The argument stated here makes perfect sense for precisely everyone EXCEPT the 4090 buyer! It's EXCACTLY THOSE PEOPLE WHO WANT A 4090 RIGHT NOW for whom the argument in this article doesn't really hold, because the only GPU that will beat it will likely be the 5090, which will probably cost more and potentially be less available to purchase when it first arrives. Even CES is months away, and we don't know for certain that the 5090 will be available immediately upon announcement.

This is basically my position. There are lots of unknowns about the RTX 5090, but you can be reasonably sure of strong demand at launch and that it will be even more expensive. In terms of perf/$, I think it should be an improvement, but maybe not by a lot.

So, if the RTX 4090 is already at the top of your price range or you want something soon and aren't willing to pay ridiculous scalper premiums, then I think there's a decent argument to be made for the RTX 4090. When a good opportunity to upgrade comes along, I assume they will hold their resale value reasonably well, especially if I'm right about the RTX 5090 not offering much better perf/$.

 

[W0bbo]

In my prediction of 37% to 44%, I feel more comfortable with the lower end of that range. As I said, it depends a lot on what they do with power. Will they really push TGP 30% higher? How much more of that power budget is memory going to take? If the memory needs more than a 30% increase, that will leave less for the GPU, itself. That will cut into the range I stated.


Remind me of the RTX 2080 Ti's improvement vs. GTX 1080 Ti, again?

It DEPENDS! Lol I completely hate the way you guys are framing this discussion, this is hardly any better than a youtube comment section of AMD fanboys, sorry to say.

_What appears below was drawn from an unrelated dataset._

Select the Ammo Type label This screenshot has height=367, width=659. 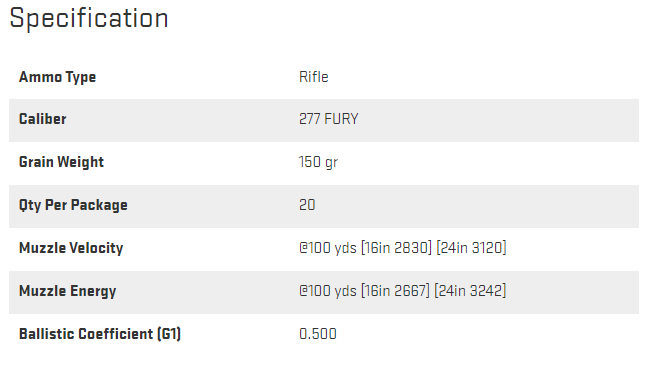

When you say "performance" what exactly are we talking about!? RT? AI? Plain old raster? And if we ARE talking plain old raster, are we including 1% lows, frame latency, or power draw? Talking about "performance" as if its all one thing is AMD-biased BS that completely ignores the real reasons why people buy new GPUs, and conveniently bypasses Nvidia's strengths, especially in the RTX generations.

Let's take the 1080ti vs the 2080ti, since you brought it up. the 2080ti COMPLETELY DESTROYS the 1080 ti in RT performance, especially pathtracing and EXTRA ESPECIALLY in real-world use cases because the 1080ti cannot use DLSS! In a game with heavy RT features, a 1080ti would be basically UNUSABLE and a 2080ti would still provide a decent 60fps at 1440p to this very day. So right there the 2080ti is providing a MASSIVE GENERATIONAL LEAP over the 1080ti, regardless of what the silly techpowerup general benchmarks would say.

Everything I just wrote in the paragraph above would apply even moreso to AI, where a 1080ti would be almost worthless. People don't generally buy new GPUs every generation, comparing the minute performance uplift from two years ago! Most people buy new GPUs more than one generation apart, they expect performance increases but MORE IMPORTANT are the transformational FEATURE IMPROVEMENTS from gen-to-gen, like frame generation and DLSS in general! The way techtubers and tech experts on social media talk about GPUs is significantly disconnected from the real reasons why people buy GPUs in the real world!